Pero todo esto deja sin explicar la fractura del Gran Tiempo que nos servía y, todavía, le sirve a tanta gente, pues confunden su tiempo propio con ese mítico Gran Tiempo. Pues bien, mi mejor argumento y más alcance de todos es que el tiempo, como prueba todo lo dicho hasta ahora, no existe, sino que lo que existe es el cambio. Piénsese que toda medición del tiempo es resultado de la comparación de dos cambios: el de las agujas de reloj y el de nuestras actividades. Nada hay por detrás que abrace estos dos cambios. Las cosas cambian, de hecho, el reposo es movimiento compartido. Las cosas cambian, digo, de posición y de naturaleza continuamente. Nosotros mismo somos un cambio permanente, único modo de seguir vivos, tener memoria o utilizar nuestra imaginación. Si el tiempo es cambio comparado, es fácil de aceptar que el tiempo cambie por la velocidad, pues no cuesta trabajo comprender que un cambio pueda ser más o menos rápido.
Esta versión del tiempo tiene implicaciones, pues podemos imaginar nuestra vida como una eternidad mutable. El universo sería eterno, pero en constante cambio. Para explicar lo que sabemos sobre el Big Bang, basta con aceptar como hace el cosmólogo Roger Penrose, un universo cíclico con implosiones (Big Crunch) seguidas de explosiones (Big Bang). De este modo el tiempo abandona nuestra mente para ser sustituido por mediciones de los cambios respecto de una referencia convencionalmente escogida para llegar a tiempo a tomar un café con un amigo.

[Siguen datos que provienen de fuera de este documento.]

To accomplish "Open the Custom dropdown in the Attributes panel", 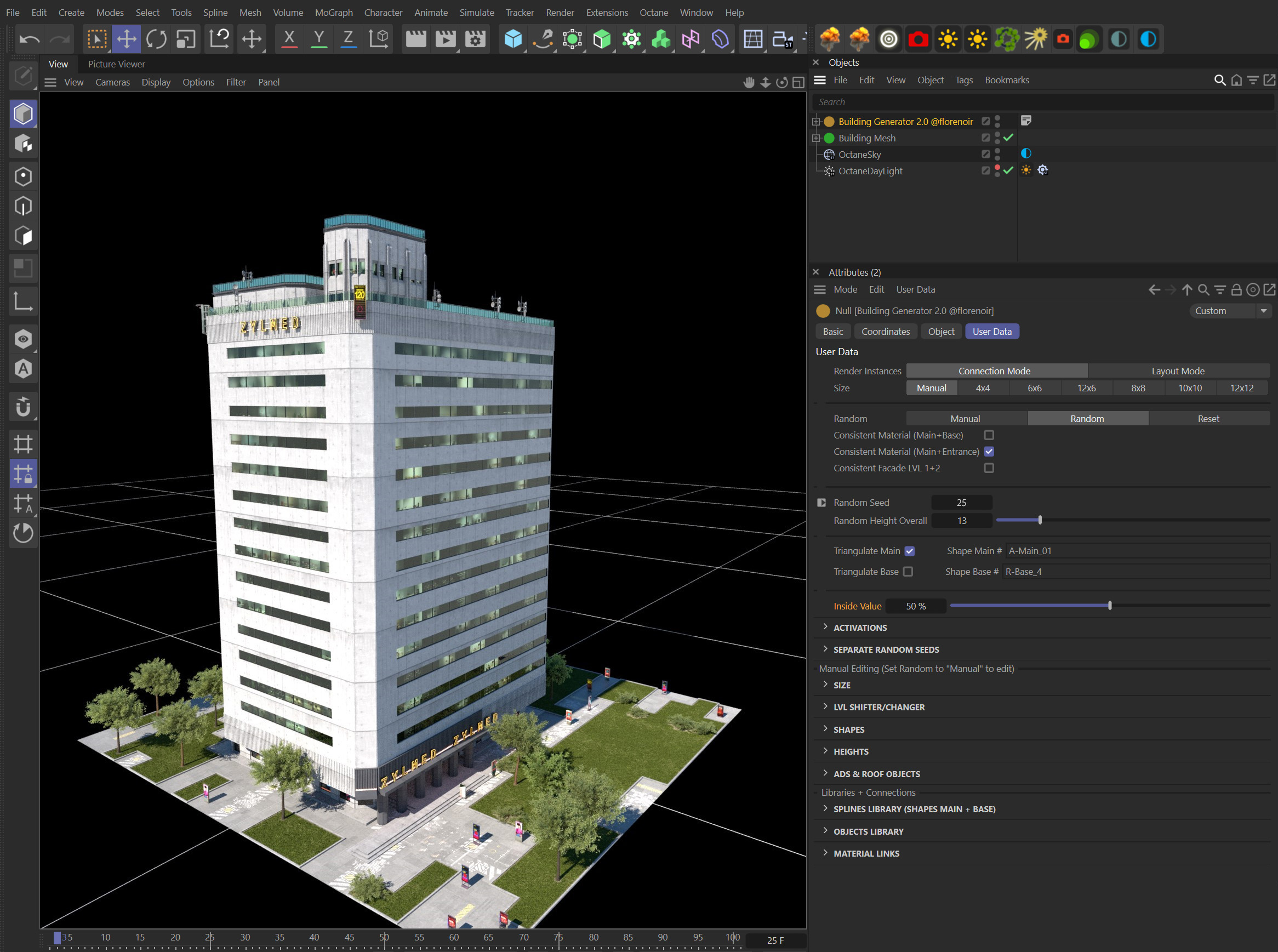I will point(1230,311).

Termino recordando que Einstein no se quedó en el segundo principio de relatividad, sino que, al desarrollar su Teoría General, gestó el tercer principio de relatividad: no podemos saber si la caída de un objeto se debe a un campo gravitatorio a la acción de una fuerza. Este principio de relatividad implicaba que la luz se vería afectada por los campos gravitatorios, con lo que acabó con la mejor metáfora de lo espiritual: la luz ajena a toda influencia externa. Un fenómeno demostrado a posteriori con la famosa expedición de Eddington para comprobar cómo la luz era afectada por la masa del Sol.
En fin, estos rasgos de relatividad física, deberían tener efecto sobre nuestra actitud moral, pues nuestra especie debería comprender que nuestros intereses son de parte y, por legítimos que sean, debe dejar espacio para nuestro soporte material, el planeta, con todo lo que conlleva de respeto por la naturaleza.